§ **PASSAGE SHOWN**
START

India’s Latest art gallery, Nine Fish launched its inaugural art show ‘Liminal affinities’ showcasing contemporary artworks. The Nine fish art gallery is located in the heart of Mumbai in Byculla and spread across 3000 sq. ft in the New Great Eastern mills compound. Nine Fish presents a true art experience with great environment, state of the art lighting, high ceilings and brilliantly showcased artworks.

 

Speaking about Nine Fish Art Gallery, curator Dr. Anurag Kanoriasays, “Nine Fish is created as a destination which will be a must visit for any serious art lover and every show at Nine Fish will be uniquely planned giving the much needed breath to the art community. Nine Fish will display serious art from all across the world.”

 

Liminal affinities’ is an Art Exhibition of new works featuring four of India’s young, emerging artists. Liminal affinities will run from 5thDecember, 2015 to 10th January, 2016. The Nine Fish art gallery has been conceived by Dr. Anurag Kanoria. This inaugural show has been curated by Dr. Anurag Kanoria and Lajja Shah.

 

About Liminal Affinities:

Negotiating an urban landscape in constant flux opens up a diverse set of interpretative possibilities. It may be perceived as a dense mass of monolithic superstructures, or it may be experienced as a heterogeneous entity, continually animated by the tugs of socio-political, cultural, economic and environmental force fields.

 

The cityscape then becomes a site of confluence and collision, accumulating layers of history, whilst wrought by the upheavals of contested geographies. Wrought by the vagaries of time and the ambitions of human intervention, coalescing and fragmenting like an eternally whirring work in progress, the city, the metropolis, the megalopolis yet continues to exert a primal pull.

 

How do topographies constructed from material accretions get transformed into imagined, imaginary, metaphorical spaces? How do we access places that are at once strange, yet familiar; that feel both intimate and alien? Do we view them with the all-knowing eye of an insider, or do we look at them with the curious, questioning gaze of an outsider?

 

Liminal affinities bring together four artists: Digbijayee Khatua, Mainaz Bano, Mitali Shah and Sanju Kunhan who have chosen to posit themselves on the periphery of the present moment. By allowing themselves on the simultaneity of looking back and forward in time, and examining what’s on the surface and underneath it, they afford themselves and us a chance to grasp at the rough edges of the past, in order to gain a foothold on the deceptive realities of the present.

 

Their works are shaped by the dichotomies they encounter as they journey to and from the microcosm of the non-metropolitan to the macrocosm of the urban. Remnants of collective histories co-exist with residues of personal memories to unfold in their practice through distinct visual typologies.

 

Through nuanced, aesthetic evocations that include paintings on canvas and wood, sculptural installations and works on paper, Liminal affinities seeks to portray contemporary urgencies that inform our lived experiences within a complex and rapidly transforming urban milieu.

 

About Artists:

Digbijayee Khatua: Digbijayee often writes stories in his native language, Odiya and when confronted from distance, his large three-dimensional works ‘constructed’ with paper convey a sense of familiar monotony through a graphic repetition of form and colour, and a spatial exactitude that is reminiscent of architectural drawings. Digbijayee’s practice is vastly influenced and marked by his shift from Odisha to Delhi and his encounters with the ever-changing cityscape, evident in his recording of minute details – both real and imagined.

END

§ **EXERCISE SET**
a) In the passage about the Nine Fish gallery, how much floor space does the gallery cover?
b) For each statement, say yes or no depending on whether the passage about the Nine Fish gallery supports it, and quote the words that decide it. (i) The show "Liminal affinities" closes on 10th January, 2016. (ii) The show features six artists. (iii) Digbijayee Khatua writes stories in Hindi.

§ **DATA EXCERPT**
START

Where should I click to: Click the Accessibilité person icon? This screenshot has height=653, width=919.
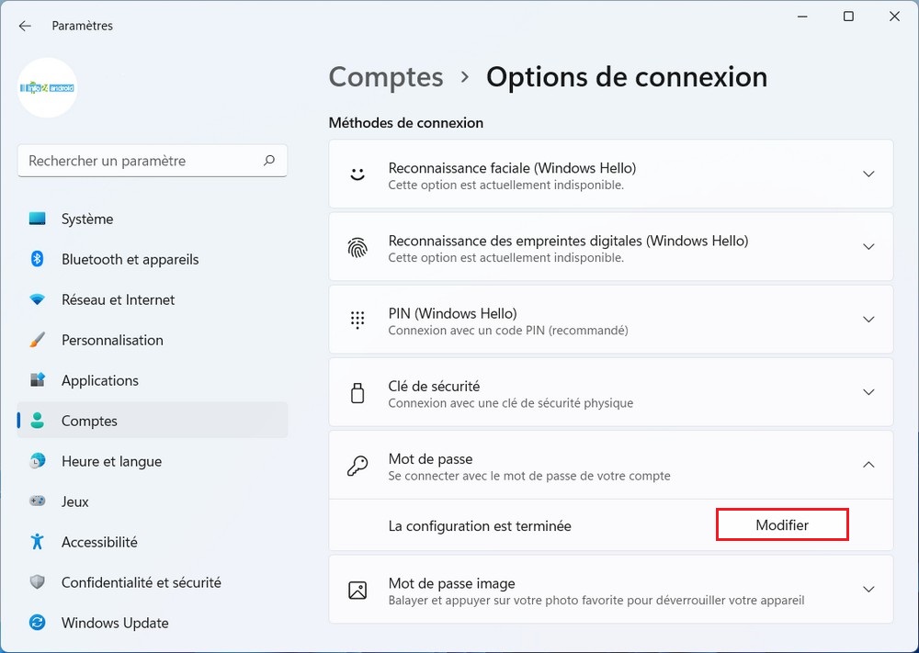tap(38, 542)
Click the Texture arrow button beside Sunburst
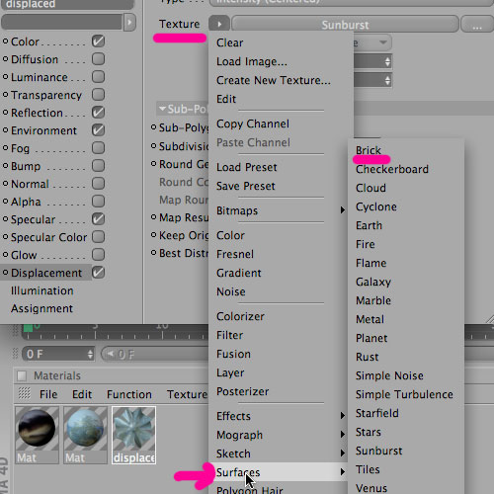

END

§ **SOLUTIONS TO THE TASKS**
a) 3000 sq. ft.

b)
(i) Yes: "Liminal affinities will run from 5thDecember, 2015 to 10th January, 2016."
(ii) No: "featuring four of India’s young, emerging artists."
(iii) No: "Digbijayee often writes stories in his native language, Odiya"